Calderón affirms that the most violent situations have occurred in the most vulnerable – the poorest and conflictive – areas of the country.
And all this despite facing a fine equal to one month’s salary for those who hold parties at times when public health is in danger, or imprisonment of one to three years, or a 50 to 200-day fine for violating the measures imposed by law or by the competent authorities to prevent the spread of an epidemic.
Minister Soto states that these punishments have not yet been applied, but he does not rule out such sanctions in the future.
But why are citizens opposed to following the instructions of the authorities when their health is at risk?
For starters, experts agree that no one knew what a pandemic was, or what it would be like to survive in the midst of uncertainty, where parties, gatherings, and the way of relating to others changed dramatically from one day to the next, without prior notice.

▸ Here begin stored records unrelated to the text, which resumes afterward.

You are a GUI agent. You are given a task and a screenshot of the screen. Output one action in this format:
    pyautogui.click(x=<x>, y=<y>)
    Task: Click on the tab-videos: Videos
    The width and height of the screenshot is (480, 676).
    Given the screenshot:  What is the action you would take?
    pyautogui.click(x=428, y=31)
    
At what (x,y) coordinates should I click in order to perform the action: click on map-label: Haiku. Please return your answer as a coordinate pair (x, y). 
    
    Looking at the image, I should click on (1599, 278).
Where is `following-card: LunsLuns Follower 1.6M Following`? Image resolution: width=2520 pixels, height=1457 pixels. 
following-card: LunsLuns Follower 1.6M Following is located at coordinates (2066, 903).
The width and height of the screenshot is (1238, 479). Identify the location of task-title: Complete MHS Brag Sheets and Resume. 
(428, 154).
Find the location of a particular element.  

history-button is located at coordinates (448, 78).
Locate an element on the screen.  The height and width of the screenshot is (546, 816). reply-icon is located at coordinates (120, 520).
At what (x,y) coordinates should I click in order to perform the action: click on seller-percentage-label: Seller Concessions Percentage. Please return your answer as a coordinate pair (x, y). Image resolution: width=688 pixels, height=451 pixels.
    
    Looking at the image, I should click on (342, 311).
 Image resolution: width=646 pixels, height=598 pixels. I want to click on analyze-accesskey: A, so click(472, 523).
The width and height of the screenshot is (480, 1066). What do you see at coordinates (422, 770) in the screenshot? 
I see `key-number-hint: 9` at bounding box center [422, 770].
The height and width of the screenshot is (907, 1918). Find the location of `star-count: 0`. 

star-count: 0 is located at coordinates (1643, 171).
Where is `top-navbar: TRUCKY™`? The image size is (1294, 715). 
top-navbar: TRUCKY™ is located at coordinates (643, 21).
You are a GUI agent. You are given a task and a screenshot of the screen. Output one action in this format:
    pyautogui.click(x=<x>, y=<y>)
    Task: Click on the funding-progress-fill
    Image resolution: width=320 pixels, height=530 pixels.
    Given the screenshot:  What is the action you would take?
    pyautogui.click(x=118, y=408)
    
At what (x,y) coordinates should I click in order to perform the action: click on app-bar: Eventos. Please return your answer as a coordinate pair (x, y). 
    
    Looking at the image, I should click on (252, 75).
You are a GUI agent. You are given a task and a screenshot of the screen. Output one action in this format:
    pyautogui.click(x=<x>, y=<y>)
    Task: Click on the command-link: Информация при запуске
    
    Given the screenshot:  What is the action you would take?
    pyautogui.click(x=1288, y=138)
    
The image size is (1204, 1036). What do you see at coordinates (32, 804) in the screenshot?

“We have been in containment of our daily activities for four months and that somehow causes our rationality of understanding to deteriorate and that we begin to violate criteria of rationality, such as restraining ourselves from socializing. There is wear and tear and lack of understanding of the facts,” explains José Carlos Chinchilla, a sociologist at the Universidad Nacional (UNA).
At this point, Chinchilla assures that there is, in the human being, a need to return to the past, to return to what was already habitual as a member of society and that, in one way or another, brought joy to people.
This causes many today to be exhausted and unaware of the level of risk that the country currently has.